Do migrant entrepreneurs do it differently? Well, there’s plenty of evidence to suggest that companies led by founders who crossed one or more boundaries can outperform their native counterparts. To name just one example: a study conducted in 2021 by the Open network for political economy found that eight of Britain’s 23 unicorns were founded by at least one entrepreneur from elsewhere in the world.
But is there something about the migrant experience that contributes to the creation of great companies? At the end of March I spoke with Ramzi Rafih, founder of No label companies, a venture capital fund set up to invest in migrant-owned businesses. According to him, the experience of making long and often difficult journeys often fosters an entrepreneurial mindset and the will to succeed.
It was a compelling story, but I was eager to learn more about the subject from an entrepreneur’s perspective. Is there an X factor and if so why?
So earlier this week I had the chance to speak to Mesbah Sabur, co-founder of Make circular, a Dutch business-to-business startup that enables supply chain traceability. Born in Kabul, Afghanistan, Sabur moved to Europe in the late 1990s. While he has since taken the perhaps conventional path of going to university and then starting a business, he says his previous migrant journey has been instrumental in shaping his approach to life and business.
At least in the beginning, finding a new home in the Netherlands was not easy. “It was a long journey,” he recalls. “In times of war you can’t just cross borders and there were some dramatic scenes when we crossed between countries.”
Once in the Netherlands, the family waited five years in a migrant center while the authorities decided whether or not to grant asylum. “Those kinds of things live with you,” he says.

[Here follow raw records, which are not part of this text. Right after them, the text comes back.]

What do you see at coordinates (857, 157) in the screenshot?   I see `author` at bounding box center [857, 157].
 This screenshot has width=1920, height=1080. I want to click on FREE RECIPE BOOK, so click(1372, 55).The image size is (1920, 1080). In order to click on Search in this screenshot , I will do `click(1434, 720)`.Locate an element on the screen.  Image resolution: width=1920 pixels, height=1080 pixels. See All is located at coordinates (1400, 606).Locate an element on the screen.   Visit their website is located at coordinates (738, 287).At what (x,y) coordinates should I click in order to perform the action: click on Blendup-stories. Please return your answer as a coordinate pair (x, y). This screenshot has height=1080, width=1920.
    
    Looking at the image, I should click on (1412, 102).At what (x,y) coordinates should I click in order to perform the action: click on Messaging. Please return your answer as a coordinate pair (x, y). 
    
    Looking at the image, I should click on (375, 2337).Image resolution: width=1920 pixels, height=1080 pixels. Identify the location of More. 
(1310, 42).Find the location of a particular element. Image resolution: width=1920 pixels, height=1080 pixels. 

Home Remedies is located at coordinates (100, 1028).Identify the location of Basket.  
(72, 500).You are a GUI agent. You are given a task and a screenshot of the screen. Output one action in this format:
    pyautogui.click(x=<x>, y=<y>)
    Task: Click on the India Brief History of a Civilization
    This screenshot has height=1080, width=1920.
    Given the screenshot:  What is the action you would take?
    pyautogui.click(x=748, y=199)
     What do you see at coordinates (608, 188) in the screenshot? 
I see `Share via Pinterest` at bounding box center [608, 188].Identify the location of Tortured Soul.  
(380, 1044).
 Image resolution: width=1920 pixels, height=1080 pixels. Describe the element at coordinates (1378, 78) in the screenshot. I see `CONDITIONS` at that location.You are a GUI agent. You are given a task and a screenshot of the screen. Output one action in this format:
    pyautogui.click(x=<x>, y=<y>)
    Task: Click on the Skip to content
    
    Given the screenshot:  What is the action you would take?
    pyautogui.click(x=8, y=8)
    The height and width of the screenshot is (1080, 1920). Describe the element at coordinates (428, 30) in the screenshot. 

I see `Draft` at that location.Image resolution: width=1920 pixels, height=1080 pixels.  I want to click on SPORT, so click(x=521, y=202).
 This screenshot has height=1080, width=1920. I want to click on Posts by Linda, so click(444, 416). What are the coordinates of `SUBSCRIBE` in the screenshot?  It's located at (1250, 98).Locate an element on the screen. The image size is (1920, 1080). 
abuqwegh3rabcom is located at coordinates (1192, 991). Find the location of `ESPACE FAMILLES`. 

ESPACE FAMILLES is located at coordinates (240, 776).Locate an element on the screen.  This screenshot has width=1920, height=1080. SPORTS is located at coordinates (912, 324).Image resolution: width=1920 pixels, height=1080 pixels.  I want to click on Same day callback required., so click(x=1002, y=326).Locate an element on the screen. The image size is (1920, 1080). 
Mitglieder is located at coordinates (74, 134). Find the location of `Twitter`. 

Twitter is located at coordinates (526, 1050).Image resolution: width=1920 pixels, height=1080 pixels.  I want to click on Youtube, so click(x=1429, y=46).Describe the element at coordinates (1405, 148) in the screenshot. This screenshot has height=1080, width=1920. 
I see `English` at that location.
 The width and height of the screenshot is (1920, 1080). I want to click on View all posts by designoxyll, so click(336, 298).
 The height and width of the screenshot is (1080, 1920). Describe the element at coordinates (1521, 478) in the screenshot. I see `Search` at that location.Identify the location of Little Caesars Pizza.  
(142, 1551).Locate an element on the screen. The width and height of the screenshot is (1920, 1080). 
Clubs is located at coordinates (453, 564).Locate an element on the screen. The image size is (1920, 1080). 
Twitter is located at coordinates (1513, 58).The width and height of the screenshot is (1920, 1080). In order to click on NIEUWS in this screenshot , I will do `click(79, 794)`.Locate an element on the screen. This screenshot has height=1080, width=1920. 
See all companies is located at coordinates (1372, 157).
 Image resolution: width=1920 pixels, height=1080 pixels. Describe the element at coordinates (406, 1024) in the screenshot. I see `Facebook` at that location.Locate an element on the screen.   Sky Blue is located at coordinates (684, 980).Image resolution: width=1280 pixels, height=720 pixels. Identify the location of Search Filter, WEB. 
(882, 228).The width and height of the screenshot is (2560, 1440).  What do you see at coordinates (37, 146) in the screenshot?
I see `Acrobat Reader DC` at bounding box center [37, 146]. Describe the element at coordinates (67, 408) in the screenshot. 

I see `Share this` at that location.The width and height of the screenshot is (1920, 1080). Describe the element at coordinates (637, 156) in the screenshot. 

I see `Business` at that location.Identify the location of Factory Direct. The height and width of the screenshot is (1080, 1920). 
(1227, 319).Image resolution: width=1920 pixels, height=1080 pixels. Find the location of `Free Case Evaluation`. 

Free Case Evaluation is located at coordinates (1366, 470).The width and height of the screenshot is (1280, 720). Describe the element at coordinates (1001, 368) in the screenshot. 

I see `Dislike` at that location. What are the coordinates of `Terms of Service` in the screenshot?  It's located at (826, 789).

From then on, Sabur’s life took a more conventional course. He completed his school years and went to study at the university. But he felt like he was traveling without a map.
“One of the things you discover is that there’s no one telling you what you should be doing,” he says. So while other students’ parents knew about career paths after college and would advise their kids, say, to study hard and then work at a major consulting firm, Sabur’s parents fell outside that loop.
But in a way that was liberating. Nobody gave me advice. I had a blank page. I started a business in my second week at university.” That felt like an unusual choice. While exploring themselves in extracurricular activities, Sabur and partner Jordi de Vos developed software.
Sabur was also aware that he didn’t quite fit in. “As a migrant you will never be a local,” he says. “The next best thing is to earn your place, because you won’t be accepted by default. And you better make a positive contribution to society.”
Arguably, Circularise – also co-founded with Jordi de Vos – represents that positive contribution, not only because it is a company – and therefore creates jobs – but also because it is part of a movement towards greater environmental sustainability. The software allows companies to track the materials and components passing through the supply chain and ending up in products. This creates a transparency that makes it easier to recycle and reuse materials.
Sabur and de Vos began by identifying a problem for which there was no solution – at least not one in their possession – and began investigating the subject. Commercialization of the solution itself began in 2016, using funding from the European Union’s Horizon programme. In the intervening years, the company continued to benefit from EU support while building its own revenue streams. In 2022, it secured €11 million in Series A funding.
A well-known journey, perhaps. But Sabur says he had a slightly different perspective than at least some of his colleagues. “There are companies that work in similar spaces to us that focus on local markets first,” he says. “We have never seen the Netherlands as our market. We went international from day one.”
That raises a question. Circularise offers a business-to-business enterprise solution. Finding the ears of corporate buyers is notoriously difficult, even in a domestic market. So how do you get your foot in the door?
“You have to have vision. Even billion-dollar companies need to be guided by the hand when looking at sustainability. I have understood the problem for years and that has helped a lot.” However, he acknowledges that while some prospects are relatively easy to approach, others are not. “In some years, it’s taken me years to figure out who to talk to,” he says.
The market is changing. Sustainability is moving up the corporate agenda, driven by regulatory changes, customer demand and reputational concerns. That has made it easier.
You could argue that Sabur’s experience simply mirrors the journeys of other B2B companies. So there really is a migration factor. Every migrant story will be different, but perhaps it is the background ethics rather than the day-to-day approach to running a business that characterizes migrant-owned (or part-owned) businesses. That knowledge that ‘you have to earn your place’.